# my hamsters



## Innes (Jan 13, 2003)

I got 2 hamsters the other day









here are the pics, the black one is Barry and the other is James - as you can see they love chocolate raisen treats


----------



## Innes (Jan 13, 2003)

wow thanks for all the nice comments about my cute hamsters


----------



## MR.FREEZ (Jan 26, 2004)

their cute little buggers


----------



## Carnivoro (Oct 12, 2003)

They are beautys, and thats a nice crib.


----------



## Innes (Jan 13, 2003)

thanks


----------



## Serygo (May 17, 2004)

are you sure those are chocolate covered rasins?
lol

sweet lookin hangout!


----------



## WolfFish (Jun 30, 2004)

i thought hamsters were solitary animals







....cute as hell though


----------



## Fresh2salt (Jul 16, 2004)

cool lil hamsters


----------



## TormenT (Apr 1, 2004)

haha they are funny


----------



## Innes (Jan 13, 2003)

WolfFish said:


> i thought hamsters were solitary animals
> 
> 
> 
> ...


they usually are, but not when really young, as you can see the cage is large enough to split when needed.


----------



## WorldBelow07 (Dec 16, 2004)

dude hamsters are awesome!


----------



## cErx2Oo3 (Sep 13, 2004)

WorldBelow07 said:


> dude hamsters are awesome!
> [snapback]1027139[/snapback]​


they are but they start to breed oh man.. all hell will break lOose..


----------



## Avatar~God (Oct 21, 2004)

cErx2Oo3 said:


> WorldBelow07 said:
> 
> 
> > dude hamsters are awesome!
> ...


hahaha i know what u mean, i work with them guys. They breed like crazy, its like a crazy sex party at my work


----------



## smokinbubbles (Mar 25, 2005)

piranhadude said:


> cErx2Oo3 said:
> 
> 
> > WorldBelow07 said:
> ...


hahaha lol. at my work they have the males and females seperated.

J-Rod


----------



## pamonster (Jun 26, 2003)

wow, that setup is rocking! nice!


----------



## lophius (Mar 24, 2003)

what you want innes is a bloody great snake --- that would sort out the vermin problem !!!!


----------



## smokinbubbles (Mar 25, 2005)

well you know if u really want to be cool innes you will teach your hamster to do backflips like i have seen some hamsters do...... thats only if u wnat to be cool though.
J-Rod


----------



## crazyklown89 (Aug 28, 2003)

Haha they're awesome, Innes.
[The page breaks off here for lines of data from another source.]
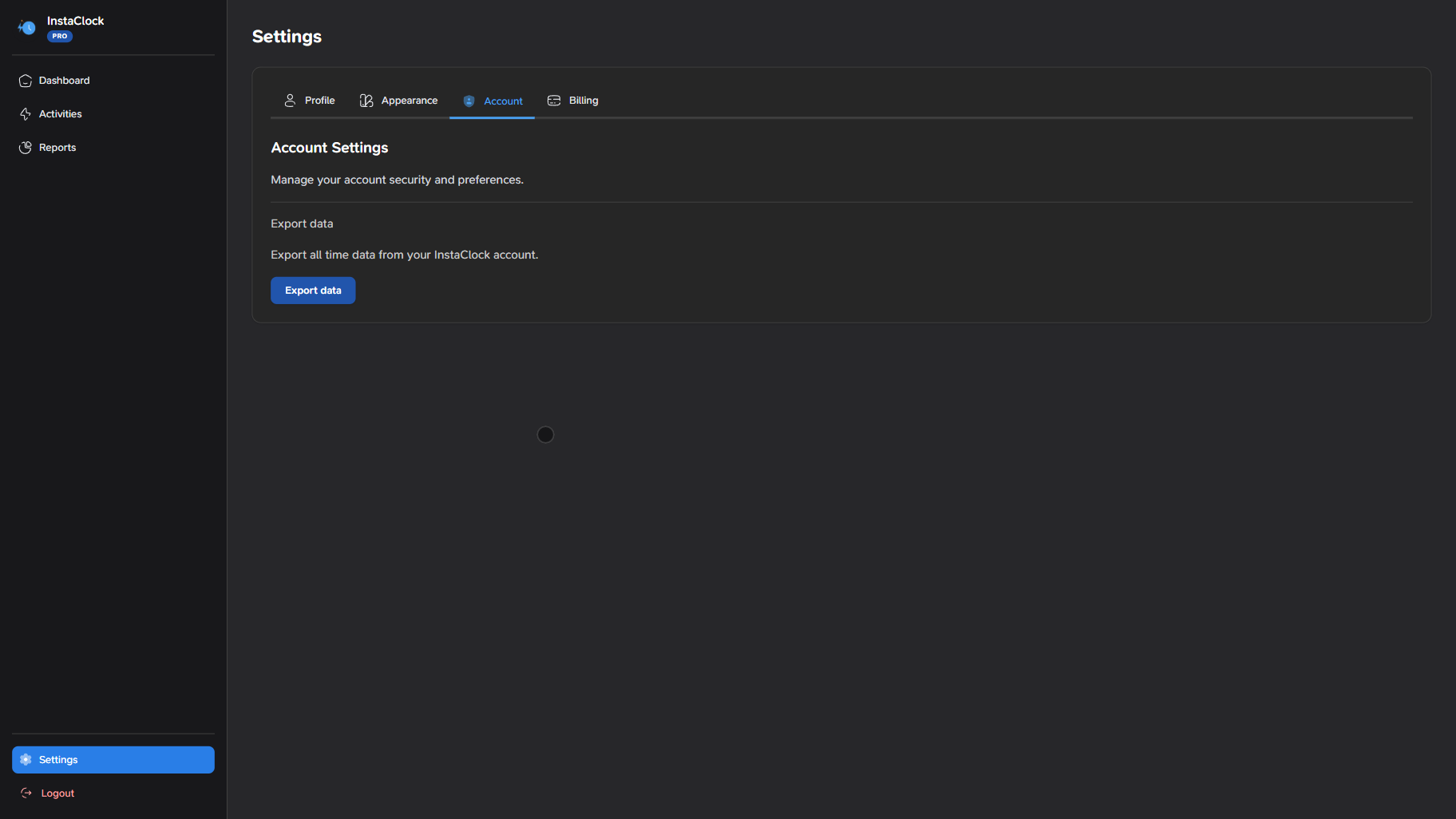Image resolution: width=1456 pixels, height=819 pixels.
Task: Click the Billing credit card icon
Action: pos(554,100)
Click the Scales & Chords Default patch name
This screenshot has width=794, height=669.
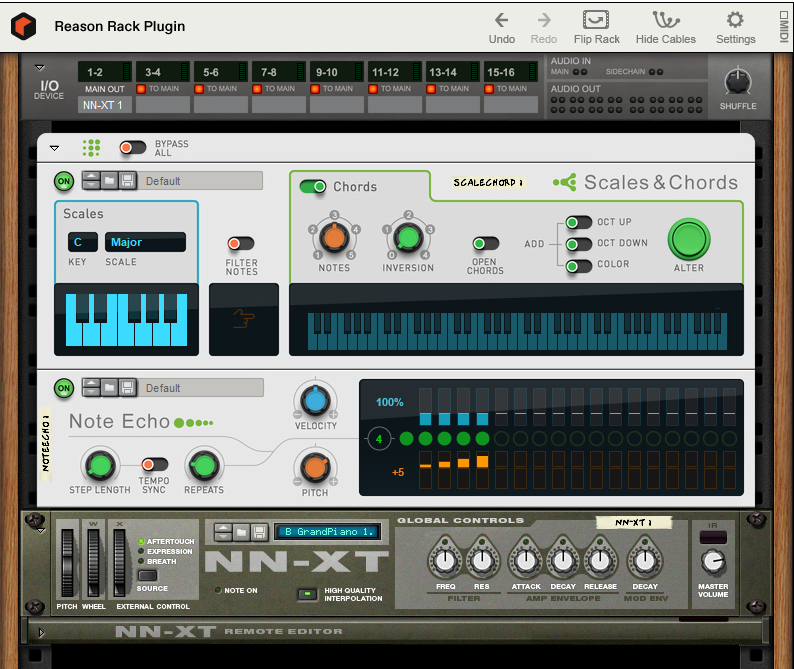tap(200, 181)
Get your ass on AIM btw...you whore.


----------



## anotherreject04 (Mar 16, 2004)

i wouldnt mind shooting a few hampsters out of a potato cannon


----------



## Avatar~God (Oct 21, 2004)

smokinbubbles said:


> well you know if u really want to be cool innes you will teach your hamster to do backflips like i have seen some hamsters do...... thats only if u wnat to be cool though.
> J-Rod
> [snapback]1030316[/snapback]​


haha my sisters did that. i have no idea y though


----------



## furious piranha (Mar 22, 2005)

Avatar~God said:


> cErx2Oo3 said:
> 
> 
> > WorldBelow07 said:
> ...


 u should have casual sex friday..haha


----------



## Joga Bonito (Oct 30, 2004)

nice hamsters


----------



## Innes (Jan 13, 2003)

lophius said:


> what you want innes is a bloody great snake --- that would sort out the vermin problem !!!!
> [snapback]1028771[/snapback]​


lol then I would have a snake problem


----------



## ronzz (Oct 26, 2004)

Cute hamsters, ive got 3 syrian hamsters and 2 russian hamsters.
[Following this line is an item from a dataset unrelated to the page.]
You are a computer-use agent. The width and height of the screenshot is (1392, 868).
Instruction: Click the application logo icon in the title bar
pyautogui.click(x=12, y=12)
I'd split yours up asap as you might come home one day and they'll have taken chunks out of each other.

i know this coz where i used to work we used to sell hamsters, we'd get them in about 6 weeks old and they'd b ok to stay together but when they got to 10 wks old we'd separate them and afew times even the ones less than 10 wks old would scrap and you'd go to clean their cage in the morning and their would be blood everywhere from where theyd scrapped

Nice cage tho and fab hamsters

Hopefully yours will get on and become good mates


----------



## Innes (Jan 13, 2003)

well so far so good, I heard the odd squeal when they are in bed, I think this is just when one wakes the other up lol I had hamsters squeal at me for waking them up before.

I am looking out for signs of aggression and will spilt them as soon as I am worried, I do not want a dead hamster.

from working with hamsters I believe that I will be able to tell when they are no longer compatible and will seperate if and when that happens, if I'm too late then I am really sorry, but I hope and believe that I will not be due to the amount of time I am in the same room as them.


----------



## mashunter18 (Jan 2, 2004)

Dude your hamsters are living large


----------



## ronzz (Oct 26, 2004)

Cool! I've wanted to keep syrian hamsters together but never had the courage to do it. But i'm out alot of the day so wouldn't be able to keep an eye on them just incase they had a scrap.


----------